■ RAW DATA ■

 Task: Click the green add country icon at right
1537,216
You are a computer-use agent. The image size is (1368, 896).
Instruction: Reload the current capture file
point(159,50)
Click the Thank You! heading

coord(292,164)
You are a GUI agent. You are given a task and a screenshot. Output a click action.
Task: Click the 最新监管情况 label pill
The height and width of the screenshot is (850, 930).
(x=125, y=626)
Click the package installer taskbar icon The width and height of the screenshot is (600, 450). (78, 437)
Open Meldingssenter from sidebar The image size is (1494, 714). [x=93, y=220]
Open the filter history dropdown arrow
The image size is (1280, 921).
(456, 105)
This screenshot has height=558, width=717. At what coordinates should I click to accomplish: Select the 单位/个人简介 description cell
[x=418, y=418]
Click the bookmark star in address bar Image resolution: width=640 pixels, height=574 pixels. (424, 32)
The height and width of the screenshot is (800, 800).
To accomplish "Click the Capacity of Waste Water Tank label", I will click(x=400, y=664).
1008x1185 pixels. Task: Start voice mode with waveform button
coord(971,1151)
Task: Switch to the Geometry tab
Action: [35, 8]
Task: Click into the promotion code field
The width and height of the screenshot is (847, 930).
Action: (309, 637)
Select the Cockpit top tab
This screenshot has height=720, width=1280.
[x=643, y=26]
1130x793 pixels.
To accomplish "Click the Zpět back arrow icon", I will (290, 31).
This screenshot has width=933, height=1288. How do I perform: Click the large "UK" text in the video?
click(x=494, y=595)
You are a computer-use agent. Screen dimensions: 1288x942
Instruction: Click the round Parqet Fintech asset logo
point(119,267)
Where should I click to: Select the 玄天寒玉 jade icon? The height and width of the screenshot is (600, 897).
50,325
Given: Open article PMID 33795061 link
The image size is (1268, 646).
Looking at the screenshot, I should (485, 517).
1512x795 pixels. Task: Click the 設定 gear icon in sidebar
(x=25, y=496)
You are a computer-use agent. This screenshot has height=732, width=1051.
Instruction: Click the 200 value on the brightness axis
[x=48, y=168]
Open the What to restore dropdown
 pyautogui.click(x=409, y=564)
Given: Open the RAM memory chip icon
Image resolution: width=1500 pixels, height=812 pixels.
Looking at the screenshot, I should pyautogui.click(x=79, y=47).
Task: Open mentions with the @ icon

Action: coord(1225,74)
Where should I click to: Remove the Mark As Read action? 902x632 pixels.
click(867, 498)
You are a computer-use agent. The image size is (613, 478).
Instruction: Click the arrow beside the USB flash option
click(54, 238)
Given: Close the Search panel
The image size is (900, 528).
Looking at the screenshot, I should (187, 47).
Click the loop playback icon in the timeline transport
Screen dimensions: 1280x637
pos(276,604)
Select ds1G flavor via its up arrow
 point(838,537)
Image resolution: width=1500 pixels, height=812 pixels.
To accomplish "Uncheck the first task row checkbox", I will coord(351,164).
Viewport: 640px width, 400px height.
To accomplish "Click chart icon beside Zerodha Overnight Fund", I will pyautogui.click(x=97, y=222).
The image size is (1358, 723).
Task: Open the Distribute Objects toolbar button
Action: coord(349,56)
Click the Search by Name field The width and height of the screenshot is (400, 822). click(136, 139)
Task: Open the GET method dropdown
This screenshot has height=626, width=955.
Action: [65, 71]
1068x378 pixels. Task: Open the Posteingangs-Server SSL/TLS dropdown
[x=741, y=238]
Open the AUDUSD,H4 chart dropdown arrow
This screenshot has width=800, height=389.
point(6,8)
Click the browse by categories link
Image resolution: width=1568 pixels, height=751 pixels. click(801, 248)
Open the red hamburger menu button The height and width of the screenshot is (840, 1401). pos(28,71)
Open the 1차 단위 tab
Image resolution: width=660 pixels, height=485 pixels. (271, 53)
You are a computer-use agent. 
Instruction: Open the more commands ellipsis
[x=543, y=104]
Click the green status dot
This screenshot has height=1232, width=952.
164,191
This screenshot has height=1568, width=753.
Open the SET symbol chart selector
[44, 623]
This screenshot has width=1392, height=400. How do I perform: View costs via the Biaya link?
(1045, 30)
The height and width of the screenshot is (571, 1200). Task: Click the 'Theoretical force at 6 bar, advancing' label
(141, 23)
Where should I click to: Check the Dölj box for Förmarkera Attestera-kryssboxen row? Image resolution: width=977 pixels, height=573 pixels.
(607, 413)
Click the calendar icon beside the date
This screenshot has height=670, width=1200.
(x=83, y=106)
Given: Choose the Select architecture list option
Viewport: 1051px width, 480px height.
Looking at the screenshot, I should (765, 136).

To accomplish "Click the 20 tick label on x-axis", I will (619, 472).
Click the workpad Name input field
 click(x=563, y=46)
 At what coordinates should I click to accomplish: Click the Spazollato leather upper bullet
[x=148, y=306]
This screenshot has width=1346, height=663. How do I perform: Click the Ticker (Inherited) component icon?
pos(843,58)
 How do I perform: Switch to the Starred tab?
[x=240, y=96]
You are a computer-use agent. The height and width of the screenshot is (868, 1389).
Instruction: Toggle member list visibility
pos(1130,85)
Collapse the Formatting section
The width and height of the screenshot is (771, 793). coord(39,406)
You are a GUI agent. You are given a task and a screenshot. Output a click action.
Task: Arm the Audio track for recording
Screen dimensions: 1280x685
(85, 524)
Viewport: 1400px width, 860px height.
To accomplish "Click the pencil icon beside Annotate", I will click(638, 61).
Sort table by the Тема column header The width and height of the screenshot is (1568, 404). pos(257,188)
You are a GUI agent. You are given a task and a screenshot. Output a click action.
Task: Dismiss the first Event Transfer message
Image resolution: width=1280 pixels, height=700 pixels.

■ TASK BRIEF ■
Nothing is to be left out; reproduce each record exactly.

■ TASK RESULT ■
 Task: Click the green add country icon at right
1537,216
You are a computer-use agent. The image size is (1368, 896).
Instruction: Reload the current capture file
point(159,50)
Click the Thank You! heading

coord(292,164)
You are a GUI agent. You are given a task and a screenshot. Output a click action.
Task: Click the 最新监管情况 label pill
The height and width of the screenshot is (850, 930).
(x=125, y=626)
Click the package installer taskbar icon The width and height of the screenshot is (600, 450). (78, 437)
Open Meldingssenter from sidebar The image size is (1494, 714). [x=93, y=220]
Open the filter history dropdown arrow
The image size is (1280, 921).
(456, 105)
This screenshot has height=558, width=717. At what coordinates should I click to accomplish: Select the 单位/个人简介 description cell
[x=418, y=418]
Click the bookmark star in address bar Image resolution: width=640 pixels, height=574 pixels. (424, 32)
The height and width of the screenshot is (800, 800).
To accomplish "Click the Capacity of Waste Water Tank label", I will click(x=400, y=664).
1008x1185 pixels. Task: Start voice mode with waveform button
coord(971,1151)
Task: Switch to the Geometry tab
Action: [35, 8]
Task: Click into the promotion code field
The width and height of the screenshot is (847, 930).
Action: (309, 637)
Select the Cockpit top tab
This screenshot has height=720, width=1280.
[x=643, y=26]
1130x793 pixels.
To accomplish "Click the Zpět back arrow icon", I will (290, 31).
This screenshot has width=933, height=1288. How do I perform: Click the large "UK" text in the video?
click(x=494, y=595)
You are a computer-use agent. Screen dimensions: 1288x942
Instruction: Click the round Parqet Fintech asset logo
point(119,267)
Where should I click to: Select the 玄天寒玉 jade icon? The height and width of the screenshot is (600, 897).
50,325
Given: Open article PMID 33795061 link
The image size is (1268, 646).
Looking at the screenshot, I should (485, 517).
1512x795 pixels. Task: Click the 設定 gear icon in sidebar
(x=25, y=496)
You are a computer-use agent. This screenshot has height=732, width=1051.
Instruction: Click the 200 value on the brightness axis
[x=48, y=168]
Open the What to restore dropdown
 pyautogui.click(x=409, y=564)
Given: Open the RAM memory chip icon
Image resolution: width=1500 pixels, height=812 pixels.
Looking at the screenshot, I should pyautogui.click(x=79, y=47).
Task: Open mentions with the @ icon

Action: coord(1225,74)
Where should I click to: Remove the Mark As Read action? 902x632 pixels.
click(867, 498)
You are a computer-use agent. The image size is (613, 478).
Instruction: Click the arrow beside the USB flash option
click(54, 238)
Given: Close the Search panel
The image size is (900, 528).
Looking at the screenshot, I should (187, 47).
Click the loop playback icon in the timeline transport
Screen dimensions: 1280x637
pos(276,604)
Select ds1G flavor via its up arrow
 point(838,537)
Image resolution: width=1500 pixels, height=812 pixels.
To accomplish "Uncheck the first task row checkbox", I will coord(351,164).
Viewport: 640px width, 400px height.
To accomplish "Click chart icon beside Zerodha Overnight Fund", I will pyautogui.click(x=97, y=222).
The image size is (1358, 723).
Task: Open the Distribute Objects toolbar button
Action: coord(349,56)
Click the Search by Name field The width and height of the screenshot is (400, 822). click(136, 139)
Task: Open the GET method dropdown
This screenshot has height=626, width=955.
Action: [65, 71]
1068x378 pixels. Task: Open the Posteingangs-Server SSL/TLS dropdown
[x=741, y=238]
Open the AUDUSD,H4 chart dropdown arrow
This screenshot has width=800, height=389.
point(6,8)
Click the browse by categories link
Image resolution: width=1568 pixels, height=751 pixels. click(801, 248)
Open the red hamburger menu button The height and width of the screenshot is (840, 1401). pos(28,71)
Open the 1차 단위 tab
Image resolution: width=660 pixels, height=485 pixels. (271, 53)
You are a computer-use agent. 
Instruction: Open the more commands ellipsis
[x=543, y=104]
Click the green status dot
This screenshot has height=1232, width=952.
164,191
This screenshot has height=1568, width=753.
Open the SET symbol chart selector
[44, 623]
This screenshot has width=1392, height=400. How do I perform: View costs via the Biaya link?
(1045, 30)
The height and width of the screenshot is (571, 1200). Task: Click the 'Theoretical force at 6 bar, advancing' label
(141, 23)
Where should I click to: Check the Dölj box for Förmarkera Attestera-kryssboxen row? Image resolution: width=977 pixels, height=573 pixels.
(607, 413)
Click the calendar icon beside the date
This screenshot has height=670, width=1200.
(x=83, y=106)
Given: Choose the Select architecture list option
Viewport: 1051px width, 480px height.
Looking at the screenshot, I should (765, 136).

To accomplish "Click the 20 tick label on x-axis", I will (619, 472).
Click the workpad Name input field
 click(x=563, y=46)
 At what coordinates should I click to accomplish: Click the Spazollato leather upper bullet
[x=148, y=306]
This screenshot has width=1346, height=663. How do I perform: Click the Ticker (Inherited) component icon?
pos(843,58)
 How do I perform: Switch to the Starred tab?
[x=240, y=96]
You are a computer-use agent. The height and width of the screenshot is (868, 1389).
Instruction: Toggle member list visibility
pos(1130,85)
Collapse the Formatting section
The width and height of the screenshot is (771, 793). coord(39,406)
You are a GUI agent. You are given a task and a screenshot. Output a click action.
Task: Arm the Audio track for recording
Screen dimensions: 1280x685
(85, 524)
Viewport: 1400px width, 860px height.
To accomplish "Click the pencil icon beside Annotate", I will click(638, 61).
Sort table by the Тема column header The width and height of the screenshot is (1568, 404). pos(257,188)
You are a GUI agent. You are given a task and a screenshot. Output a click action.
Task: Dismiss the first Event Transfer message
Image resolution: width=1280 pixels, height=700 pixels.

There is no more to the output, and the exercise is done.